Passage cité:

- - - -

L’Europe, quant à elle, s’accommodait du leadership américain. Elle n’aspirait pas à contester l’hégémonie du dollar. Elle n’avait pas de grandes ambitions diplomatiques. Elle logeait sa puissance économique au sein d’un régime multilatéral défini par les États-Unis et dominé par eux, dont elle était le soutien constant et souvent le meilleur avocat.
Ce système est aujourd’hui en lambeaux, et il est illusoire de croire qu’il renaîtra à la faveur du départ de Donald Trump. Démocrates et Républicains ne croient plus que la participation de la Chine à l’ordre multilatéral assurera, à terme, sa convergence vers le modèle occidental. Les deux camps pensent que les États-Unis doivent penser davantage à leur propre intérêt et ne pas le sacrifier à la prospérité du monde. Ils sont divisés, certes, mais entre ceux qui veulent discipliner la Chine et ceux qui entendent enrayer son ascension, ou entre champions des tarifs douaniers et partisans d’autres armes. Mais ils partagent la fatigue du leadership.
Pour l’Europe, le réveil est particulièrement brutal : elle se trouve soudainement projetée dans un monde de rapport de forces dont les principaux protagonistes, États-Unis et Chine, ne séparent pas, comme elle, géopolitique et économie. Comme l’a montré le cas iranien, Washington utilise sans vergogne la centralité du dollar et de Wall Street pour imposer unilatéralement ses préférences géostratégiques. Quant à Pékin, il fait de sa capacité de crédit et d’investissement les vecteurs d’une politique de puissance dont les effets se font sentir en Asie centrale, en Afrique, et jusqu’au sein de l’UE.
Ursula von der Leyen a donc raison. Mais elle va devoir conduire une triple transformation : un changement de logiciel culturel ; une mutation organisationnelle ; et un rééquipement opérationnel.
Culturellement d’abord, l’Union doit faire l’apprentissage de la souveraineté économique (Bruegel-ECFR, , juin 2019). Il ne peut s’agir pour elle de se refermer derrière ses frontières ou de se couper de la Chine, qui doit comme les États-Unis demeurer un partenaire de premier plan. Ce serait une erreur dramatique. Il ne s’agit pas non plus de renoncer à défendre le multilatéralisme, qui fait partie de son code génétique . Mais il s’agit de penser stratégie, et de définir l’intérêt européen en des termes qui ne soient pas exclusivement sectoriels, ni même exclusivement économiques.
Organisationnellement, l’Europe doit cesser de gérer ses politiques économiques en silos. La primauté du droit et la structure de la Commission favorisent le morcellement que diagnostiquait Sapir. Il n’est pas facile d’y mettre fin, parce que le modèle de l’Europe n’est pas celui de la décision discrétionnaire au sommet de l’État. Il serait, par exemple, erroné de vouloir soumettre la politique de la concurrence, qui est un des atouts européens, à une politique industrielle d’ailleurs mal définie. En revanche il faut se donner les moyens procéduraux pour que lorsqu’elle examine un cas de concurrence, la Commission soit informée de ses implications potentielles en matière de sécurité, et puisse les prendre en compte dans sa décision.
Opérationnellement enfin, l’Union a besoin de nouveaux outils. Par exemple, elle ne peut pas aujourd’hui s’opposer à un investissement direct étranger dans un État membre, même si cet investissement donne accès à l’ensemble du marché intérieur. Il faudrait qu’elle puisse le faire à la majorité qualifiée. En matière monétaire, également, il faut évoluer : l’usage international de l’euro est pénalisé par l’absence de lignes de swap permettant de fournir de la liquidité en euros aux institutions financières de pays tiers ; or la BCE ne pourra en créer que s’il y a accord avec les États sur le partage des risques correspondants.
La souveraineté économique est affaire d’état d’esprit, de procédures et d’outil. Sur les trois plans, il est urgent d’avancer. Parce que le monde ne nous attendra pas.

- - - -

Consigne 1:
Énumérez les trois volets de la transformation qu'Ursula von der Leyen devra conduire selon le passage cité.
Consigne 2:
D'après le passage cité, qu'est-ce que l'absence de lignes de swap pénalise ?
Consigne 3:
Indiquez si chaque affirmation concorde avec le passage cité : (a) l'Union peut aujourd'hui s'opposer à un investissement direct étranger dans un État membre ; (b) soumettre la politique de la concurrence à une politique industrielle serait une erreur ; (c) l'Union doit se couper de la Chine.

Extrait de données:
- - - -

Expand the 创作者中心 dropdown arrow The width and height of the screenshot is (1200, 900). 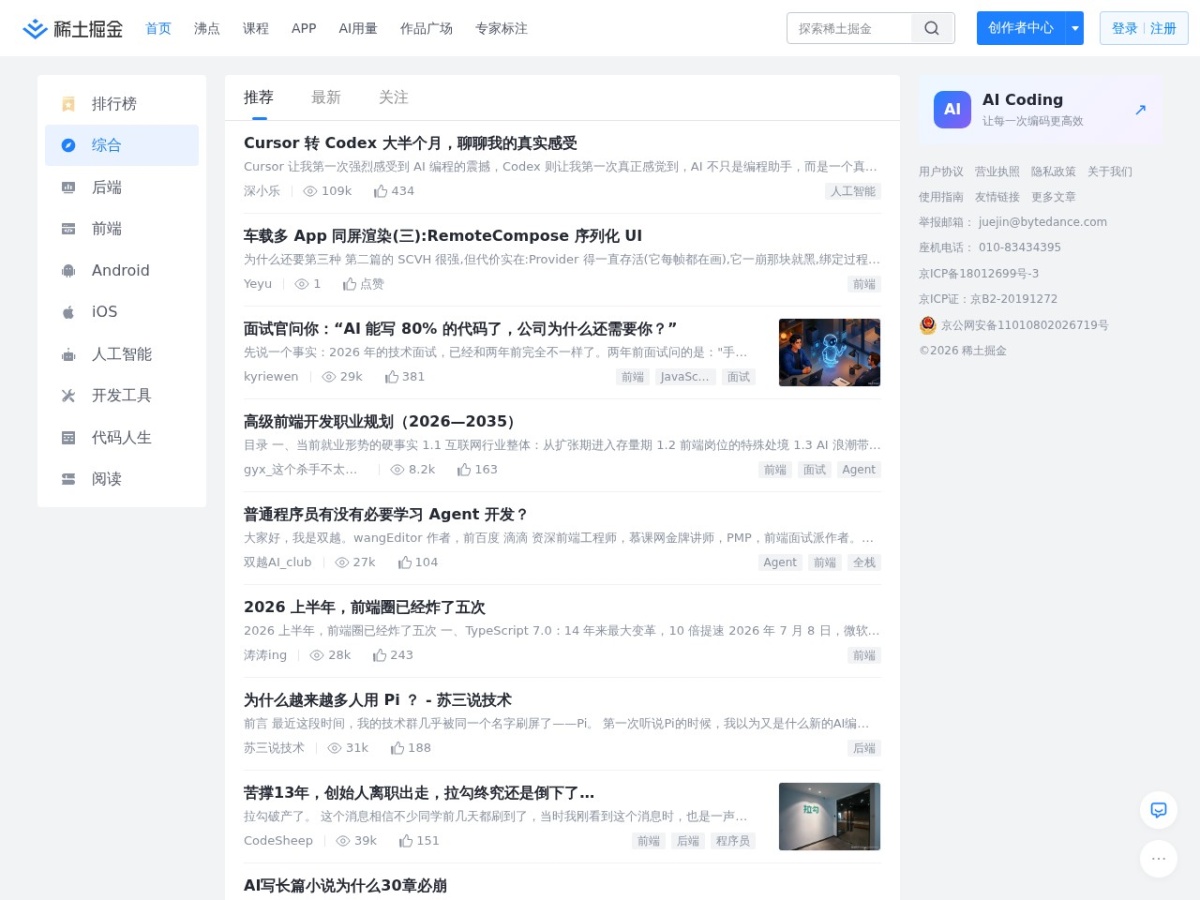(1075, 28)
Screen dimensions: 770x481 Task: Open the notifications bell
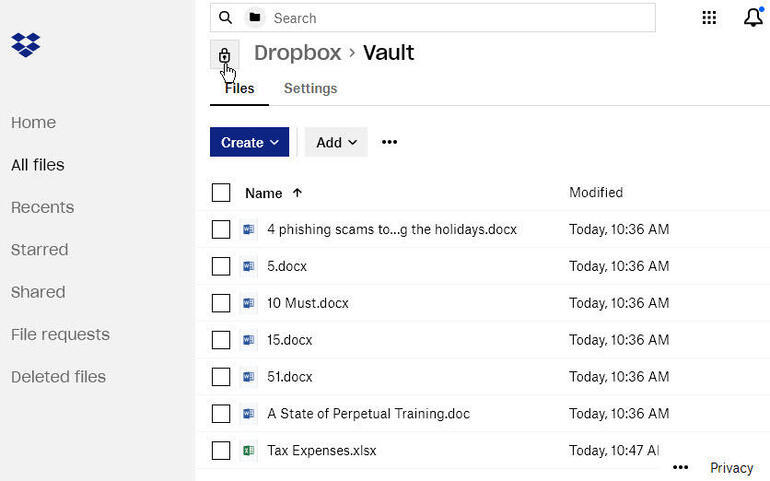point(753,18)
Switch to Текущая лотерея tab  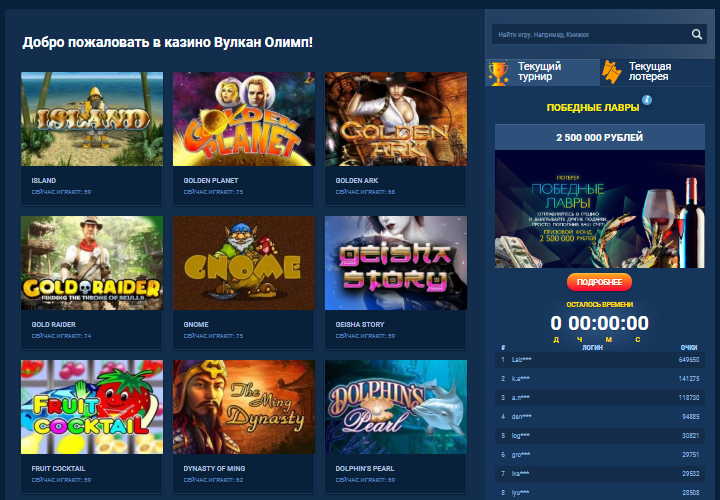pyautogui.click(x=652, y=72)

- - - -

Corrigé 1:
un changement de logiciel culturel
une mutation organisationnelle
un rééquipement opérationnel

Corrigé 2:
L'usage international de l'euro.

Corrigé 3:
(a) Non : « elle ne peut pas aujourd’hui s’opposer à un investissement direct étranger dans un État membre »
(b) Oui : « Il serait, par exemple, erroné de vouloir soumettre la politique de la concurrence, qui est un des atouts européens, à une politique industrielle »
(c) Non : « Il ne peut s’agir pour elle de se refermer derrière ses frontières ou de se couper de la Chine »